We are looking at horribly degraded landscapes. When people colonized California they killed the beavers, cut the trees, overgrazed with cattle, plowed, fertilized and poisoned with pesticides that reduce the capacity of living soil to sequester carbon. Glyphosate herbicides are ubiquitous even in government programs for soil conservation. Never mind that they chelate minerals so they are unavailable to the plants, compromising plant health, reducing their defenses against pests. The landscape we now see will not pull carbon dioxide from the air in any great quantities. We can realize a better future, by transforming our agriculture to intensive horticulture, creating food forests, providing meaningful work, food, clothing, supply medicine, restore small water cycles, buffer weather extremes, and move our economy of scarcity to one of abundance. With directed work we can recreate a paradise on Earth.[Kravcik, 2012]
Cautious estimates of carbon sequestration look at increasing organic matter in the top six inches of soil, the plow share. With perennial agriculture, we can look at increasing organic matter in the top 2 meters of soil, with no practical limit on how much carbon it can hold. Of course we are not looking at a static situation, we are talking about increasing the cycling of carbon, through a living system.

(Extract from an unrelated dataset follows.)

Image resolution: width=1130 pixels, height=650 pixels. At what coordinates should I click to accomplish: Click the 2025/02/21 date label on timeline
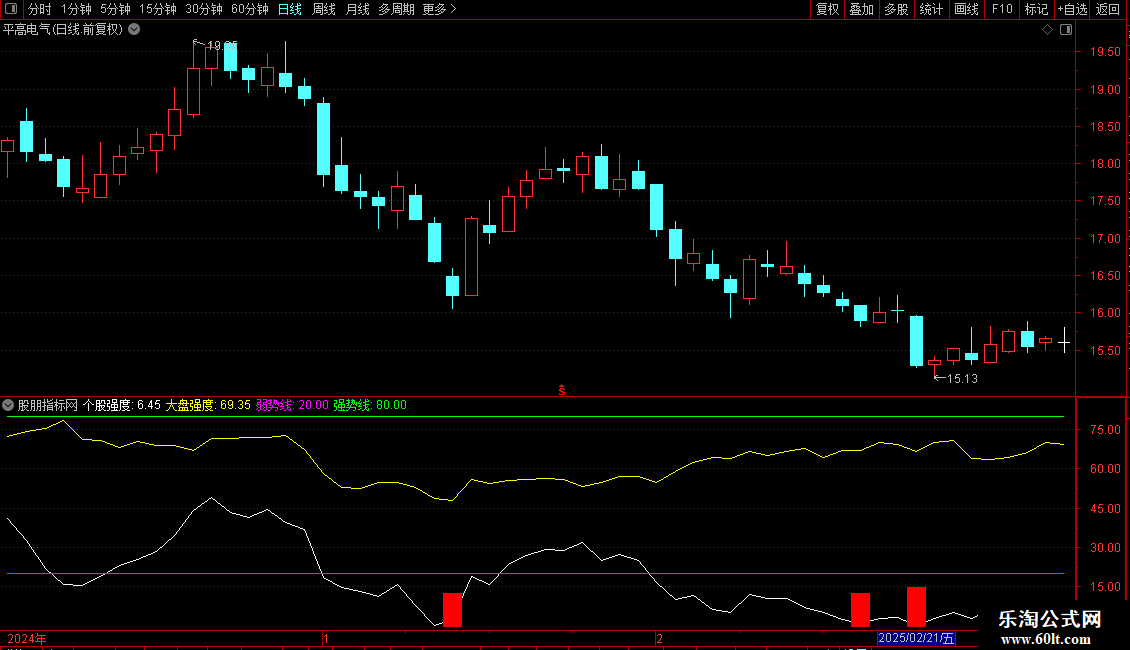tap(916, 638)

Our landscape has been de-watered. We are causing warming and drought by the way we manage the land. If we increase the latent heat of evaporation by covering the soil and moving to perennial crops, rain will sink into the ground and be available to grow trees which cool the earth, recreating small water cycles.This is the same process as when you get out of the pool and the wind blows and you feel cold as the water evaporates from your skin. When we plant a 100 km2 area (about 40 square miles) with trees, we change the weather.
The California Air Resources Board unfortunately appears to believe that the available models are all they have on which to base incentivizes for carbon farming. We suggest that time is wasting given that there are people who have the necessary knowledge and experience to speed up the transition to biodiversity-based farming systems characterized by deep roots, high microbial and carbon levels, and reduced pests and pesticides. We need to charge in with ambitious goals within a plan of adaptive management and on-going evaluation.
REFERENCES:
Boedeker, W., Watts, M., Clausing, P. et al. The global distribution of acute unintentional pesticide poisoning: estimations based on a systematic review. BMC Public Health 20, 1875 (2020). https://doi.org/10.1186/s12889-020-09939-0
California Code of Regulations (Title 3. Food and Agriculture) Division 6. Pesticides and Pest Control Operations, Chapter 2. Pesticides, Subchapter 4. Restricted Materials, Article 3. Permit System
Fagan, J., Antoniou, M., Robinson, C. GMO Myths and Truths–An evidence-based examination of the claims made for the safety and efficacy of genetically modified crops and foods. 2014, EarthOpenSource, 2nd Ed.
Garnier, J., Savic, S., Boriani, E. et al. Helping to heal nature and ourselves through human-rights-based and gender-responsive One Health. One Health Outlook 2, 22 (2020). https://doi.org/10.1186/s42522-020-00029-0
Kravcik, M. Water for the Recovery of the Climate – A New Water Paradigm, 2012.
Van den Bosch, R. The Pesticide Conspiracy, 1978. Reprint University of California Press.
Verhaag, Bertram and Verena Schonauer (Directors), Arpad Pusztai, Ignacio Chapela, Scientists Under Attack: Genetic Engineering in the Magnetic Field of Money, 2009 Documentary film 88 min.